(Item-finding records)
-- Begin --
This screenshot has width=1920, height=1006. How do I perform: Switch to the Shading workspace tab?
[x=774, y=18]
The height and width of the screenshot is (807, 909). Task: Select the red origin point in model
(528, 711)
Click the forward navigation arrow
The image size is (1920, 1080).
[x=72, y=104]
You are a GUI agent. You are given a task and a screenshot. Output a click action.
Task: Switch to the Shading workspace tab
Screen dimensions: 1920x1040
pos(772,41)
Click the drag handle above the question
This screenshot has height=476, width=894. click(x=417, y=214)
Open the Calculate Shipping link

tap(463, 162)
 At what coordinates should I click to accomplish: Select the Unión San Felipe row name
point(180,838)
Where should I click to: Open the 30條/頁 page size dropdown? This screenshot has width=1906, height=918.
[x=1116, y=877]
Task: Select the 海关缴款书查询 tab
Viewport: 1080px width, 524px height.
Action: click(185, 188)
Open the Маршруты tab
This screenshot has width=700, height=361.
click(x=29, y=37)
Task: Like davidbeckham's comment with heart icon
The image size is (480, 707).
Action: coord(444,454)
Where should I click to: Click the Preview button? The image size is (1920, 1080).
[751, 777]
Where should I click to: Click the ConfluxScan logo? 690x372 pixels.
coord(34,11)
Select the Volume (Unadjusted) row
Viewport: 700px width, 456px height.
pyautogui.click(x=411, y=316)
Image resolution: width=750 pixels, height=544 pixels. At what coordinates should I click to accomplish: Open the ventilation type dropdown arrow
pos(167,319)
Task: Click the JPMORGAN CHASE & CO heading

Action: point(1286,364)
-- End --
## EXERCISE
Reproduce every line of the listing above with no changes.

## TASK ANSWER
This screenshot has width=1920, height=1006. How do I perform: Switch to the Shading workspace tab?
[x=774, y=18]
The height and width of the screenshot is (807, 909). Task: Select the red origin point in model
(528, 711)
Click the forward navigation arrow
The image size is (1920, 1080).
[x=72, y=104]
You are a GUI agent. You are given a task and a screenshot. Output a click action.
Task: Switch to the Shading workspace tab
Screen dimensions: 1920x1040
pos(772,41)
Click the drag handle above the question
This screenshot has height=476, width=894. click(x=417, y=214)
Open the Calculate Shipping link

tap(463, 162)
 At what coordinates should I click to accomplish: Select the Unión San Felipe row name
point(180,838)
Where should I click to: Open the 30條/頁 page size dropdown? This screenshot has width=1906, height=918.
[x=1116, y=877]
Task: Select the 海关缴款书查询 tab
Viewport: 1080px width, 524px height.
Action: click(185, 188)
Open the Маршруты tab
This screenshot has width=700, height=361.
click(x=29, y=37)
Task: Like davidbeckham's comment with heart icon
The image size is (480, 707).
Action: coord(444,454)
Where should I click to: Click the Preview button? The image size is (1920, 1080).
[751, 777]
Where should I click to: Click the ConfluxScan logo? 690x372 pixels.
coord(34,11)
Select the Volume (Unadjusted) row
Viewport: 700px width, 456px height.
pyautogui.click(x=411, y=316)
Image resolution: width=750 pixels, height=544 pixels. At what coordinates should I click to accomplish: Open the ventilation type dropdown arrow
pos(167,319)
Task: Click the JPMORGAN CHASE & CO heading

Action: point(1286,364)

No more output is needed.